In response, he proposed three possible steps for the government to examine - changes which would allow the declaration of a national state of emergency, to let the federal government take the initiative on its own; looking at the legal interface with the states and territories; and an enhanced "national accountability" for natural disaster risk management, resilience and preparedness.
Despite that announcement, questions about the government's sport grants program, and the future of frontbencher Bridget McKenzie, are inevitable.
Ms McKenzie has been under pressure to resign in the wake of an Auditor-General report which concluded the $100 million program was used to pour taxpayer money into marginal seats targeted by the Coalition at last year's election.
The audit found that in the third round of the program, 73 per cent of projects given funding were not recommended by Sport Australia.

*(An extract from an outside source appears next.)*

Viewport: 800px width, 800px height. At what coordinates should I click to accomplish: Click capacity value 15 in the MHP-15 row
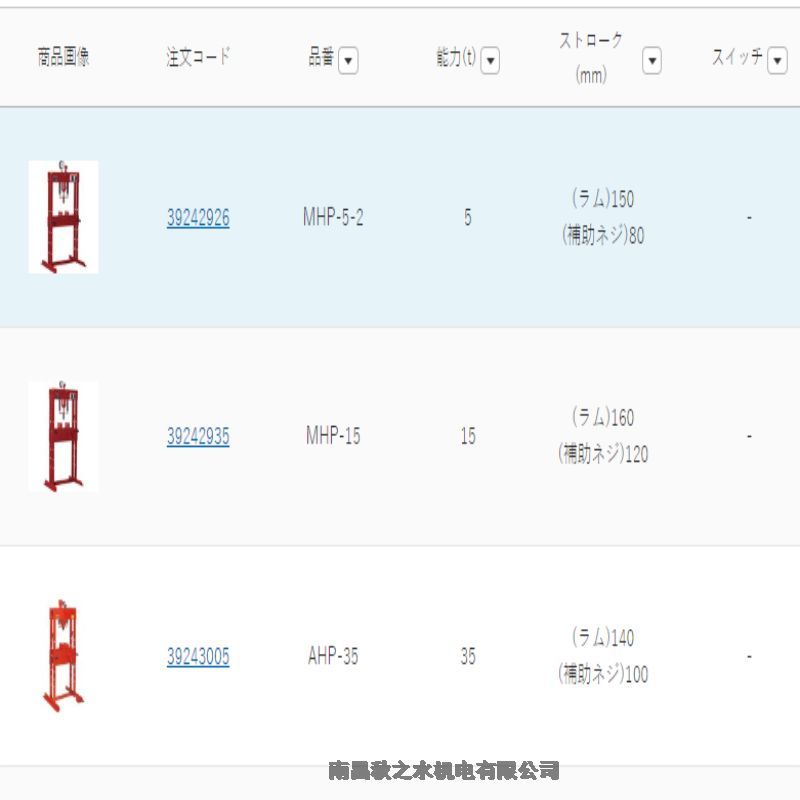468,437
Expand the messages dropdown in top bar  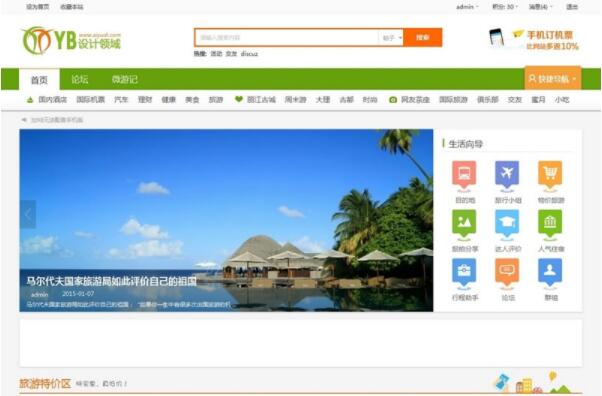(x=541, y=7)
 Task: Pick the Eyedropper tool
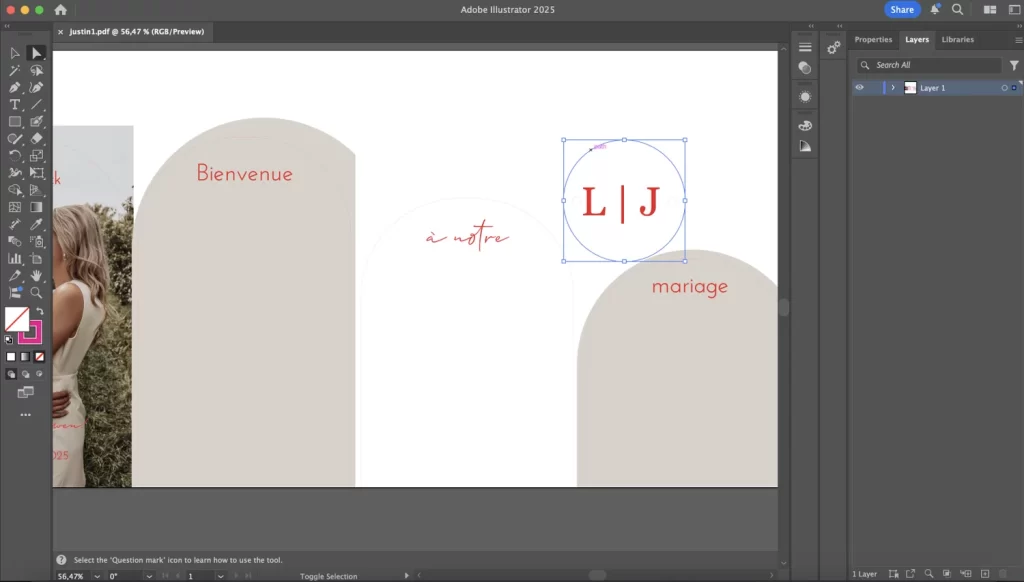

On Monday, Sky News reported that staffers in Ms McKenzie's office had raised concerns about the program in late 2018.
One former staffer said they raised "major" concerns about the administration of the program with Ms McKenzie's then chief of staff.
They said the Minister was exposed by the methodology being used to hand out the grants and it could turn into a scandal.
According to the whistleblower, Ms McKenzie's chief of staff replied: "We have to do what the Minister wants."
"This is how the Minister wants to do it, and we have to abide by that," the staffer was told.
Yesterday, the ABC reported Sport Australia had written to Ms McKenzie a month before the election was called last year to complain about political interference in the program, saying its independence was being compromised.
It has also emerged that some of the highest-rated grant applications, according to Sport Australia's process, were snubbed in favour of low-rated projects in key electorates.
Ms McKenzie has tried to fend off the criticism, saying all grants approved under the program were within the rules.
There are also questions about the role Mr Morrison's staff played in the program.
More to come.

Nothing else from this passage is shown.